--- Passage provided ---
○ ○ ○ ○ ○
The ITAP program independently quantified analytical LODs and real-world sensitivity/specificity for 14 LFAs (30 iterations) targeting SARS‑CoV‑2 and influenza, enabling iterative improvements and supporting 7 EUAs and 3 clearances. This framework links bench performance to field utility and regulatory readiness.
Impact: Establishes a reproducible, independent pathway to vet and iterate point-of-care respiratory diagnostics before formal trials, accelerating access during epidemics and informing manufacturer design decisions.
Clinical Implications: Clinicians and public health programs can select LFAs with validated performance; regulators gain high-quality standardized evidence; manufacturers can iterate based on independent feedback to improve real-world sensitivity.
Key Findings
- Bench LODs spanned ~5.3×10^4–1.39×10^6 GE/mL (SARS‑CoV‑2), 8.5×10^4–1.73×10^6 (Influenza A), and 1.17×10^4–2.96×10^6 (Influenza B).
- Field sensitivities: 0.57–1.00 (SARS‑CoV‑2) and 0.64–0.85 (Influenza A); specificities 0.91–1.00 across targets.
- 11/14 devices underwent ≥2 test iterations; 7 EUAs and 3 de novo/510(k) clearances followed ITAP assessments.
Methodological Strengths
- Independent benchmarking combining analytical LOD with field RT‑PCR-referenced performance.
- Iterative testing across multiple device generations to inform design and regulatory dossiers.
○ ○ ○ ○ ○
--- Aim of the task ---
From the summary of the ITAP assessment of SARS‑CoV‑2 and influenza lateral flow assays, reproduce verbatim the part that opens with the words containing "- Field sensitivities: 0.57–1.00" and closes with "followed ITAP assessments.".
○ ○ ○ ○ ○
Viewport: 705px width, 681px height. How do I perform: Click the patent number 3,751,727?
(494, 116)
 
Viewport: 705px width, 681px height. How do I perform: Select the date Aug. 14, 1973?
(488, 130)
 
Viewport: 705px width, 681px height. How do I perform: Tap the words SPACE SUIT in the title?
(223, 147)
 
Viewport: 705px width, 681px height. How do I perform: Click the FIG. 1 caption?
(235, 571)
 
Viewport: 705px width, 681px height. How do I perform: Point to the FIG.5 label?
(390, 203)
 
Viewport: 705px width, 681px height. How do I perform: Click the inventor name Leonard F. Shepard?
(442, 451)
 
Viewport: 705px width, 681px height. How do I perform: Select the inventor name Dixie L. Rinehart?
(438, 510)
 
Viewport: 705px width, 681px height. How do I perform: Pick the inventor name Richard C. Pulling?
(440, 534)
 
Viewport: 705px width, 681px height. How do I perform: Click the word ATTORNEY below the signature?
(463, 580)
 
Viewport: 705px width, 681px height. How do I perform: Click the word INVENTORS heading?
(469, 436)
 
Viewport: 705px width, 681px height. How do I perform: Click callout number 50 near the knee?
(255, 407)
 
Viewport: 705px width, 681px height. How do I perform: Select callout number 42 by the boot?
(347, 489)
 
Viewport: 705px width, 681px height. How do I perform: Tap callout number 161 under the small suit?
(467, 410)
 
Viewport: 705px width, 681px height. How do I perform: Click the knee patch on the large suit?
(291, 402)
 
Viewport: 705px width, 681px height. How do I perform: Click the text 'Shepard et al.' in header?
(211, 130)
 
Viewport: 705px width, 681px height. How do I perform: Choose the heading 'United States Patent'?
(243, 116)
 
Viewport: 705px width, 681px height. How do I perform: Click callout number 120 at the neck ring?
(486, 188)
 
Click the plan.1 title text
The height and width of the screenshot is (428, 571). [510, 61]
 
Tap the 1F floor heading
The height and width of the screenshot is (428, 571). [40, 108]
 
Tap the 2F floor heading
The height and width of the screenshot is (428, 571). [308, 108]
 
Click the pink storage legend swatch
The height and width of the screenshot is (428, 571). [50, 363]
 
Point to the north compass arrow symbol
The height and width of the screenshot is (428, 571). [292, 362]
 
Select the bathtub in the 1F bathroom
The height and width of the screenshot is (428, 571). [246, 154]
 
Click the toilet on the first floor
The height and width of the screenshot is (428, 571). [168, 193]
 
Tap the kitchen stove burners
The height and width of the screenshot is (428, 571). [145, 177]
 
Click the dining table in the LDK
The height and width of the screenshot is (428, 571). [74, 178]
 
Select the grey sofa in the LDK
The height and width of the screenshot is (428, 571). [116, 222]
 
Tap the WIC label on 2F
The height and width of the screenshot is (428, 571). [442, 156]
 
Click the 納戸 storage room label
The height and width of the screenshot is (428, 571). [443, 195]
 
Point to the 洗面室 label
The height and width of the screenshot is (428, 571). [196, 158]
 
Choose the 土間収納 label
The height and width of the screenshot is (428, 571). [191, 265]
○ ○ ○ ○ ○
--- Solution to the problem ---
- Field sensitivities: 0.57–1.00 (SARS‑CoV‑2) and 0.64–0.85 (Influenza A); specificities 0.91–1.00 across targets.
- 11/14 devices underwent ≥2 test iterations; 7 EUAs and 3 de novo/510(k) clearances followed ITAP assessments.